Second, Williams’ take on the purpose of IP is at once typically constrained, but pushing in a better direction:

The more effective are patents in inducing research investments, the stronger the case for longer or broader patents; on the other hand, the larger the costs of patents in terms of hindering follow-on innovation, the weaker is this case.

In other words, the only objective of innovation policy is more innovation. Other impacts, say on freedom, equality, and security, don’t count. But at least counting patents shouldn’t either:

Large literatures in economics, law, management, finance, and related fields have used patent-based outcome variables as measures of research investments. However, I argue that patent-based measures are usually not a useful outcome variable in studies where researchers wish to analyze how variation in patent protection affects research investments.

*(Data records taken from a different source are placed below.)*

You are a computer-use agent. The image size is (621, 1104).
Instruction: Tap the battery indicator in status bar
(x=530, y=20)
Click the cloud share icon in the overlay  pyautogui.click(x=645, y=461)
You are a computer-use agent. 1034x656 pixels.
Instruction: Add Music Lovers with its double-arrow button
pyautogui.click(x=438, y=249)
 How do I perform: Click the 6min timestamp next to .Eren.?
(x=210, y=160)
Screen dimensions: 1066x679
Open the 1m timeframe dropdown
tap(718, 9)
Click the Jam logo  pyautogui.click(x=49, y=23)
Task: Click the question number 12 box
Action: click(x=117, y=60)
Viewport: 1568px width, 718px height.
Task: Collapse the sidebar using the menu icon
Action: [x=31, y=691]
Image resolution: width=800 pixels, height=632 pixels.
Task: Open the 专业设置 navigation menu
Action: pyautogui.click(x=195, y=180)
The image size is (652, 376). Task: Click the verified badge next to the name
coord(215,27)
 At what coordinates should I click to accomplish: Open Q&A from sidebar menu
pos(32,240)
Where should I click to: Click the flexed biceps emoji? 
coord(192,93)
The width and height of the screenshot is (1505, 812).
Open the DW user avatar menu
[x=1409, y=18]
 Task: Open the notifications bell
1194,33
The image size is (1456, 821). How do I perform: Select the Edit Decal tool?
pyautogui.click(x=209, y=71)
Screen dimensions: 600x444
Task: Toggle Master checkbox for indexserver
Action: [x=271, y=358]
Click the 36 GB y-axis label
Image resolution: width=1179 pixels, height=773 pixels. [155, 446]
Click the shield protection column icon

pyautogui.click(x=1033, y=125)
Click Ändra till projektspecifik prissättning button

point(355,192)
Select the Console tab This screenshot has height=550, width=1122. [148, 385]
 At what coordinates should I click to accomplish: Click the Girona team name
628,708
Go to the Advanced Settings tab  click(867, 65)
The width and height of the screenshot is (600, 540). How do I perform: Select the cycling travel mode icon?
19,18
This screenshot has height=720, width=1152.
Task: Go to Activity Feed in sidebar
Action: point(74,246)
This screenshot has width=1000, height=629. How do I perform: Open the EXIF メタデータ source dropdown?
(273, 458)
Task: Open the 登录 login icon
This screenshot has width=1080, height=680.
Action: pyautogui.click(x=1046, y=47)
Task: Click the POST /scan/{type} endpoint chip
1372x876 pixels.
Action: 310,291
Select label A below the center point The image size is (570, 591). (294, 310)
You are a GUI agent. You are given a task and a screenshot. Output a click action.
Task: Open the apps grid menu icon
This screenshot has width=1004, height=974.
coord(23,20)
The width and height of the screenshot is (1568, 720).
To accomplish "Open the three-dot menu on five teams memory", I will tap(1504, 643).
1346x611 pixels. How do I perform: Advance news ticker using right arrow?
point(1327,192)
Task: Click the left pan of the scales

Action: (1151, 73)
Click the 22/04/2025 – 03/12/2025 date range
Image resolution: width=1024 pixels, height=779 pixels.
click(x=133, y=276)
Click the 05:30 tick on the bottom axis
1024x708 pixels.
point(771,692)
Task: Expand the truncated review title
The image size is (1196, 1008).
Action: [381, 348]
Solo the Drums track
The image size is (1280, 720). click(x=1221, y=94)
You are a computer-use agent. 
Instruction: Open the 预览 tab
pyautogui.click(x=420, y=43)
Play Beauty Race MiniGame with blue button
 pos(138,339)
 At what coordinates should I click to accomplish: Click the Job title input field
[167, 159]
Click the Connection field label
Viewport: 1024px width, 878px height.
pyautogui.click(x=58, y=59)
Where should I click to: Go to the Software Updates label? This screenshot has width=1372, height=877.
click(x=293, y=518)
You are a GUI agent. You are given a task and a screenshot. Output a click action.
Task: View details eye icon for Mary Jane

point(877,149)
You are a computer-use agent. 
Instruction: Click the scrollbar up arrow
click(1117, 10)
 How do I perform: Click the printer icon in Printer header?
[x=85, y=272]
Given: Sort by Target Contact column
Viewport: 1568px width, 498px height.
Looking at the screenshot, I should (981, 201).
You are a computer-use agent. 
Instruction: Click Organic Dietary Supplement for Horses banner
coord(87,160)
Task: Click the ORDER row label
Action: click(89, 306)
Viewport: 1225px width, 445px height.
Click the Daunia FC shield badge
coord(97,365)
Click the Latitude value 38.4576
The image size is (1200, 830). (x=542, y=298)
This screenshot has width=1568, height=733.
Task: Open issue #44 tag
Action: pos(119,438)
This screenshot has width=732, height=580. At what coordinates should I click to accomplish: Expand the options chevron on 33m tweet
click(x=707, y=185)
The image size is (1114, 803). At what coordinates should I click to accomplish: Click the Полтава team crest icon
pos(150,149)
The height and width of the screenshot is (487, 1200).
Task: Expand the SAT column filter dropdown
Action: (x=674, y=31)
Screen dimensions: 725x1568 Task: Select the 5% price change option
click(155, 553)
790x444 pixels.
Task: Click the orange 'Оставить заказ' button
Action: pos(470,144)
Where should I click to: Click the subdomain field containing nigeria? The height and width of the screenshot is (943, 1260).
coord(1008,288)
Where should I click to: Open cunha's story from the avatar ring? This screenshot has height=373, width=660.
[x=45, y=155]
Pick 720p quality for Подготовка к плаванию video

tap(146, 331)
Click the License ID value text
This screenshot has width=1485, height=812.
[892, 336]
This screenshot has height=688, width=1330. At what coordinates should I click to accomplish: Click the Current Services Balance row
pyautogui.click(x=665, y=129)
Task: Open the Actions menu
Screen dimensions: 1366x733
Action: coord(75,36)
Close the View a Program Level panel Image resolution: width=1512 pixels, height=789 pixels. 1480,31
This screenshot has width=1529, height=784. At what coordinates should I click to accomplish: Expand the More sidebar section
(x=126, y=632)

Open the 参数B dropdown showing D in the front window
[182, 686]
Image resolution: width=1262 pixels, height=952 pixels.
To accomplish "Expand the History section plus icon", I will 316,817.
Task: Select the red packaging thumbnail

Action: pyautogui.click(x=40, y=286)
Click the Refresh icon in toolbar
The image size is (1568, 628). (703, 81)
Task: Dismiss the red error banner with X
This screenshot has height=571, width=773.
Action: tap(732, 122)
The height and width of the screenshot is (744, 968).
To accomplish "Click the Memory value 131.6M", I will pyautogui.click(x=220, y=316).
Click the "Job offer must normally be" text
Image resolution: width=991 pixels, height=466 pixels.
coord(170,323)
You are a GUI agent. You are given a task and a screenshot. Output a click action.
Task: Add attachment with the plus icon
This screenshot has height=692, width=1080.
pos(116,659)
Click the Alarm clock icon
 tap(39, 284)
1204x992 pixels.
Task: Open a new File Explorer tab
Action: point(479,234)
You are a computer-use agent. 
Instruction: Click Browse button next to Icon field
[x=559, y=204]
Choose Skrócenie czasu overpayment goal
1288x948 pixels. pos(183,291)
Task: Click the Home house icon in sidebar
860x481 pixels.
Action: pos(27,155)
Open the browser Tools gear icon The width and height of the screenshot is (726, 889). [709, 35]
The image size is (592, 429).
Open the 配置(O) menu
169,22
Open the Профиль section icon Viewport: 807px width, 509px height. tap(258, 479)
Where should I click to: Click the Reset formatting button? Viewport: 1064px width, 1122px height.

The concern that arises with this type of study is that such changes in patent policy change inventors’ incentives to file for patent protection on existing research investments. In the absence of some outside (non-patent based) measure of research investments, seeing that patent counts increased in response to TRIPS-induced patent term extensions is difficult to interpret.

Even better:

ideally we would continue to make progress towards measuring more welfare-relevant outcomes. That is, if a paper was able to document that longer patent terms induced more research investments, that would be very useful, but ideally we would like to trace out how those research investments in turn affect welfare-relevant outcomes such as prices and health outcomes.

Third, the investigation of R&D investment impact does seem to show an under-investment in early stage cancer interventions relative to investment in late stage interventions, attributed to greater commercialization lag for the former, as it takes longer to show efficacy (increased survival) when survival rates are higher. Williams produces one very rough estimate of a cost associated with this under-investment: $89 billion for cancer patients diagnosed in the U.S. in 2003 and urges changes which could reduce this lag such as finding surrogate measures for survival (symptom improvement) and using those for regulatory approval. Although Williams couldn’t draw direct conclusions concerning patent policy, and if she could have, presumably they would have been in the direction of increased duration for early stage cancer therapies, but the conclusion drawn for shorter time to commercialization is very helpful considering the very tight relationship of regulatory approval and patents and the need for greater regulatory flexibility to take advantage of precision medicine.

Finally on this point two speculations. One, if commercialization lag is a disincentive for R&D on early stage cancer interventions, could it not be an even worse disincentive for R&D on even longer term preventative interventions, at the extreme, aging therapies? Or perhaps cancer is atypical in defaulting to survival as a measure of efficacy. Two, does favoring late stage interventions play a role in increasing overall health care costs?

Fourth, the investigation of impact on follow-on innovation produces striking results: even a very brief (1 year) period of restriction results in substantially less follow-on knowledge and innovation. Again, this particular investigation can’t say anything about patent strength, as it looked at a contractual restriction on access to data. Indeed, a potential takeaway is that more patenting should be allowed (in this case of genes) in order to promote data availability over secrecy. However, patents are only one way to stimulate data sharing, and an indirect way with many bad effects. It seems to me this result should encourage construction of regimes that have data sharing built in, many of them broadly commons-favoring regimes.

Fifth, and related to the first point, Williams notes various measures of R&D and follow-on innovations that do not involve counting patents (or in one case takes invalidated patents as a source of variation). Highly relevant, subject of a forthcoming list/wiki topic.

I noticed this paper at http://marginalrevolution.com/marginalrevolution/2015/06/do-ip-rights-matter-for-health-care-markets.html

The author of this paper, Heidi Williams, was just awarded a MacArthur Fellowship commonly known as a “genius grant”.